Member of the National Assembly
- In office 14 May 2010 – 7 May 2018

Personal details
- Born: 23 August 1965 Mohács, Hungary
- Died: 12 April 2025 (aged 59) Mohács, Hungary
- Party: Fidesz (1998–2025)
- Children: Zsolt Balázs Csenge
- Profession: winemaker, politician

= Zsolt Tiffán =

Hungarian winemaker and politician (1965–2025)
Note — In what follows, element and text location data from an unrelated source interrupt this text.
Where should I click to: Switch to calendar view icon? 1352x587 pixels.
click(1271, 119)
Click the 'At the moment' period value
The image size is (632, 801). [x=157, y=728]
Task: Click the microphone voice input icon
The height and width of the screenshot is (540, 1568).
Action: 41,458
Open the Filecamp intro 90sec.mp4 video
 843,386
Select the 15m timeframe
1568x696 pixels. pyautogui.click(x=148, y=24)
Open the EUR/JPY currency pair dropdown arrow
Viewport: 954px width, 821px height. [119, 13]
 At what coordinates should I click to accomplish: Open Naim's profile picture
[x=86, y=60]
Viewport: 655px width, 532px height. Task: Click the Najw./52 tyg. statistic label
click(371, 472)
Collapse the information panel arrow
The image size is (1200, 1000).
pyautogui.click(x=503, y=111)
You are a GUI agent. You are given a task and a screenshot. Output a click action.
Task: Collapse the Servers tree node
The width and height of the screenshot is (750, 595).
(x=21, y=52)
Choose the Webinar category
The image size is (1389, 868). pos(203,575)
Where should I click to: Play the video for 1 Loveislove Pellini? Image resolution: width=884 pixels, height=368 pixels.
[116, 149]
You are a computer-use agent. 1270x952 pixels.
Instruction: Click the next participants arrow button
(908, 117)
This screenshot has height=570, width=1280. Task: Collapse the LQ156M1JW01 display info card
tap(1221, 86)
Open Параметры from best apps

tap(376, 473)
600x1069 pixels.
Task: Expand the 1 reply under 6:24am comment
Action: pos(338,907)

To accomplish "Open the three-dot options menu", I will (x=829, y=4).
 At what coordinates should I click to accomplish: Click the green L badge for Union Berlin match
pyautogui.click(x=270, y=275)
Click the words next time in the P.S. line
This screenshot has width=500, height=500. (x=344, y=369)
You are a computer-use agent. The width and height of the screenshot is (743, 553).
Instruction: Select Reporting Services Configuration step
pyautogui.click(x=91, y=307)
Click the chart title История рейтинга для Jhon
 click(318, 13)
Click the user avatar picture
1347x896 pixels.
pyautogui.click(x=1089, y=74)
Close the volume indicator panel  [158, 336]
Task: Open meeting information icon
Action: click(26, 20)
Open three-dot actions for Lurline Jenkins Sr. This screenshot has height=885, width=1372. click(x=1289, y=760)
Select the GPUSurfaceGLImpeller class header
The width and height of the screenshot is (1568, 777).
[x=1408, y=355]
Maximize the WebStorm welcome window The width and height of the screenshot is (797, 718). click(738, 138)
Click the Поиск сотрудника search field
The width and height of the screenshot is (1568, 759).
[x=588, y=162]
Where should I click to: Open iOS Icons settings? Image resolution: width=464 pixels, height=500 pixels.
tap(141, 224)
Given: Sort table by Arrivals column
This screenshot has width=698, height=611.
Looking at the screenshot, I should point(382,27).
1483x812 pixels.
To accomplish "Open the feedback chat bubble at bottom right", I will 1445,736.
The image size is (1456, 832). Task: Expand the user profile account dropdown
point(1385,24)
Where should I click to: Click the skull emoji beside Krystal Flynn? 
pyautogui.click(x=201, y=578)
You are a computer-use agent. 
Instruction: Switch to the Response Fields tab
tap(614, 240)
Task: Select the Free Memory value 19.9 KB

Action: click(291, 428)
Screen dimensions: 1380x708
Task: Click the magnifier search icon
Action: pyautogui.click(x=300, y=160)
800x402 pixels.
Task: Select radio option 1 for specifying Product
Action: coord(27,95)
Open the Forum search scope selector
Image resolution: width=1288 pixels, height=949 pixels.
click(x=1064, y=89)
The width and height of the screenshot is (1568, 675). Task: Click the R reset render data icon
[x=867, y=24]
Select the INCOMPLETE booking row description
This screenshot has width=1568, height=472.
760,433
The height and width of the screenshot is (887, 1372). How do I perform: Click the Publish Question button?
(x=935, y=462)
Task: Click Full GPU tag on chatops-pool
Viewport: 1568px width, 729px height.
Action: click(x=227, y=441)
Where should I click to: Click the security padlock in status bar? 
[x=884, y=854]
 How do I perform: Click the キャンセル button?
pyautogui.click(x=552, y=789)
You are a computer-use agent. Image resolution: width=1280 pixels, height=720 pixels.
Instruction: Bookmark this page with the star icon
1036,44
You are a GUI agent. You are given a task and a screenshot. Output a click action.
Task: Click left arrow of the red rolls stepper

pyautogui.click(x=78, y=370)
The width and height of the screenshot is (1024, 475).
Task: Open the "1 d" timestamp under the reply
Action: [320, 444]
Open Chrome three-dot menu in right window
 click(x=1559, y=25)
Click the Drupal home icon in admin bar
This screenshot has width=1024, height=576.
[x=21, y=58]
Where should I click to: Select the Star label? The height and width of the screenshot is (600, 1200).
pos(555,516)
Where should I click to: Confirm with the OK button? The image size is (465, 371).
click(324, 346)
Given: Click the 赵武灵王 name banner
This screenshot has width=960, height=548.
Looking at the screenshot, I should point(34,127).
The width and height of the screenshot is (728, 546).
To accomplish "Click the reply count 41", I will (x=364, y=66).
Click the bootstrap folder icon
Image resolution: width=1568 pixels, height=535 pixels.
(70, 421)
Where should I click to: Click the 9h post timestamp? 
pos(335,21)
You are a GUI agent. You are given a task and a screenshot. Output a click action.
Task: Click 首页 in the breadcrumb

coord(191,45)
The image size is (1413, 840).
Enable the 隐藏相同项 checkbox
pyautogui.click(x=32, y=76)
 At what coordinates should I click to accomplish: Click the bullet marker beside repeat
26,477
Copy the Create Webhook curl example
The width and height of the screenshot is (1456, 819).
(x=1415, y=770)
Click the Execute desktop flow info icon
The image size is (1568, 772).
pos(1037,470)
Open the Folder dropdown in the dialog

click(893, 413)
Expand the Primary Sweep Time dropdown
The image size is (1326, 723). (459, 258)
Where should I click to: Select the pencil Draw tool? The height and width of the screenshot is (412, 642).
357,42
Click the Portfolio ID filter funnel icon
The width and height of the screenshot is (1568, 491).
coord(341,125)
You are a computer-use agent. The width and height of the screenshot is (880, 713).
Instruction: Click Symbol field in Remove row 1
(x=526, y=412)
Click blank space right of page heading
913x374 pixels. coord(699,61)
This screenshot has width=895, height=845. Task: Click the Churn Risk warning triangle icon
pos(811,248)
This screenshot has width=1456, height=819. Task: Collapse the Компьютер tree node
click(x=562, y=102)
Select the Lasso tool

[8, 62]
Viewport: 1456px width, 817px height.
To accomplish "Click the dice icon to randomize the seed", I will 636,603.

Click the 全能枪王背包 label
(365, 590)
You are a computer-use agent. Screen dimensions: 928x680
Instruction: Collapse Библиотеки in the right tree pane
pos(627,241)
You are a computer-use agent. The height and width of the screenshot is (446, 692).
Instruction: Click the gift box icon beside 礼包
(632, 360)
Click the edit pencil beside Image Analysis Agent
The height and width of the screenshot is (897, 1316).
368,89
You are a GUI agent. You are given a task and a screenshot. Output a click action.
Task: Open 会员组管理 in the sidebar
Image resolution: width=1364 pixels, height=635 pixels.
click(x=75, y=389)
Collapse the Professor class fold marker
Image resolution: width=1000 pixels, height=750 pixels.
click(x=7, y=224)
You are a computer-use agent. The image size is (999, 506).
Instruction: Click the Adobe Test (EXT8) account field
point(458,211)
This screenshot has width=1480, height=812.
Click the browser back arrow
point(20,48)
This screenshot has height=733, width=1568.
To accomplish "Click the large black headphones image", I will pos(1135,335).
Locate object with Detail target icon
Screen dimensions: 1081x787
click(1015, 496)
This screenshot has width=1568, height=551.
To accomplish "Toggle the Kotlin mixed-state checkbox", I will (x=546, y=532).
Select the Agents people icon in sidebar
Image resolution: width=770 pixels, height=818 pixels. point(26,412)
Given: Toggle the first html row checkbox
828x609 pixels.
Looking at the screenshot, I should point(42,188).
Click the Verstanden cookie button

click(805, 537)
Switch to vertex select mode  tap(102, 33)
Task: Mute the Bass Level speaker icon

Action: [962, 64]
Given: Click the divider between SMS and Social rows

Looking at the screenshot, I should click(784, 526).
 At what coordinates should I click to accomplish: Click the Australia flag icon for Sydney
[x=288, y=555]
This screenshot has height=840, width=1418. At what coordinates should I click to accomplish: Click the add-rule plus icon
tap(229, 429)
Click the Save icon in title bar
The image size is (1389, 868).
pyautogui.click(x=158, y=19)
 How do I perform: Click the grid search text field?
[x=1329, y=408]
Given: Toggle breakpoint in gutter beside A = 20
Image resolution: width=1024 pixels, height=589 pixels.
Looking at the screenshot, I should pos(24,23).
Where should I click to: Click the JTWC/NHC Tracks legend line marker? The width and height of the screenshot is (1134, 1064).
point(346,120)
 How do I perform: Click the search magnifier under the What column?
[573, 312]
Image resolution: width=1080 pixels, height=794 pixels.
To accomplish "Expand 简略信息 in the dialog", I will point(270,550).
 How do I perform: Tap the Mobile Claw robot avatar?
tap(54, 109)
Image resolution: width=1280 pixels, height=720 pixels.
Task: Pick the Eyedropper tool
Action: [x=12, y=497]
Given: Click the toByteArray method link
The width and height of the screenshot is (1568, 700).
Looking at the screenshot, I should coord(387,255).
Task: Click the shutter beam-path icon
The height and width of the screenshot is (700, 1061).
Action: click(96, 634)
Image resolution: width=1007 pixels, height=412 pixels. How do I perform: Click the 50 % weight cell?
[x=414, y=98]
Zsolt Tiffán (23 August 1965 – 12 April 2025) was a Hungarian winemaker and politician, member of the National Assembly (MP) for Siklós (Baranya County Constituency VI) from 2010 to 2014, and for Orosháza (Baranya County Constituency IV) from 2014 to 2018.

==Life and career==
Tiffán was born on 23 August 1965. He served as President of the General Assembly of Baranya County from 2012 to 2014. He functioned as ministerial commissioner responsible for the Ős-Dráva Program ("Ancient Drava Programme") regional development concept between 14 June 2014 and 15 June 2016.

He became a member of the Committee on Agriculture on 14 May 2010 and Chairman of the Subcommittee for Viticulture and Oenology on 26 May 2010. He was a member of the Economic Committee and Chairman of the Subcommittee on Wine and Gastronomy from 2014 to 2018.

Tiffán died on 12 April 2025, at the age of 59.